L'albumina materna e la creatinina saranno campionate poiché sono importanti per l'esposizione all'isoniazide. Ad ogni visita verranno compilati questionari materni per valutare la depressione e l'ansia; Questionario sul disturbo d'ansia generalizzato (GAD-7), Questionario sulla salute del paziente (PHQ-9) e Questionario sulle convinzioni sui farmaci (BMQ). La valutazione clinica del neonato includerà l'uso della lista di controllo dello sviluppo motorio lordo (GMD).

Determinazione della dimensione del campione

Questo studio è esplorativo, poiché nessuno studio precedente ha caratterizzato l'esposizione di questi farmaci nel plasma materno, nel latte materno e nel plasma infantile.
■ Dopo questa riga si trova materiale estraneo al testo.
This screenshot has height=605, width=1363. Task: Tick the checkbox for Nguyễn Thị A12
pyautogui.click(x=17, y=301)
Non ci sono dati precedenti su cui costruire un calcolo della dimensione del campione e non c'è confronto tra gruppi che richieda un'analisi statistica con una certezza prestabilita.

Poiché non sono disponibili informazioni sulla penetrazione di questi farmaci nel latte materno, è stato utilizzato il seguente approccio, descritto in dettaglio per la rifampicina.
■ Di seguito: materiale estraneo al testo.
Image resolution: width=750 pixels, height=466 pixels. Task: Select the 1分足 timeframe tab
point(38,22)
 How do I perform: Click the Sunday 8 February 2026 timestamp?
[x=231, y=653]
Un modello pop-PK precedentemente pubblicato di rifampicina nel plasma è stato modificato, aggiungendo un compartimento per descrivere le concentrazioni nel latte materno. Questo è stato caratterizzato utilizzando un approccio simile a un compartimento di effetto descritto da un ritardo temporale e un rapporto di accumulo tra latte materno e plasma. L'emivita del ritardo è stata fissata a 1 ora e il rapporto di accumulo a 1,5, con una variabilità tra soggetti del 30% in entrambi i parametri. Questi sono stati scelti per imitare un profilo PK simile a Waitt et al. Si presumeva che ci sarebbero stati 15 individui (considerando una diade madre-bambino come una singola unità) con un campionamento PK intensivo a 0, 1, 2, 4, 6 e 8 ore dopo la somministrazione di plasma e latte materno accoppiati (30% errore nelle misurazioni del latte materno) e sono state eseguite simulazioni e stime stocastiche (SSE) per valutare il disegno dello studio. Questo disegno può caratterizzare tutti i valori tipici dei parametri PK plasmatici con una precisione migliore dell'11% RSE e tutti i parametri del latte materno sono ben caratterizzati con una precisione dell'1,14% e dello 0,591% RSE rispettivamente sul ritardo e sul rapporto di accumulo.
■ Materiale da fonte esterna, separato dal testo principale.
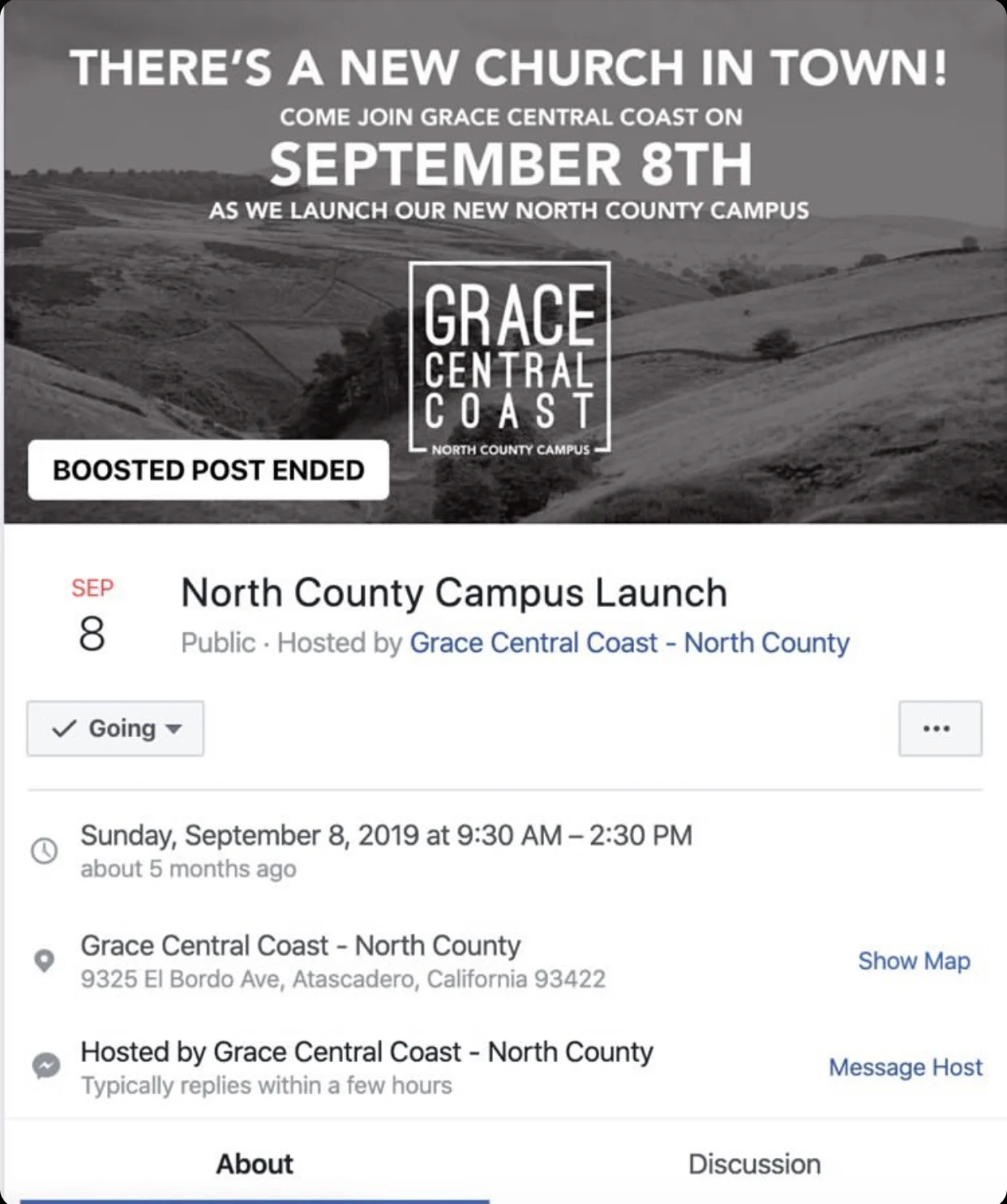Click the location pin icon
L'analisi ad interim dopo cinque partecipanti fa parte del disegno dello studio

Analisi degli endpoint

I dati farmacocinetici saranno analizzati utilizzando un approccio farmacocinetico di popolazione per stimare i parametri farmacocinetici e produrre adattamenti modellati ai dati di esposizione. La variabilità interindividuale sarà quantificata in relazione alle covariate.

Verranno utilizzati metodi non compartimentali per valutare le correlazioni tra le concentrazioni materne del farmaco nel latte materno e le misure dell'esposizione al farmaco nel neonato (es. AUC) ei fattori farmacodinamici.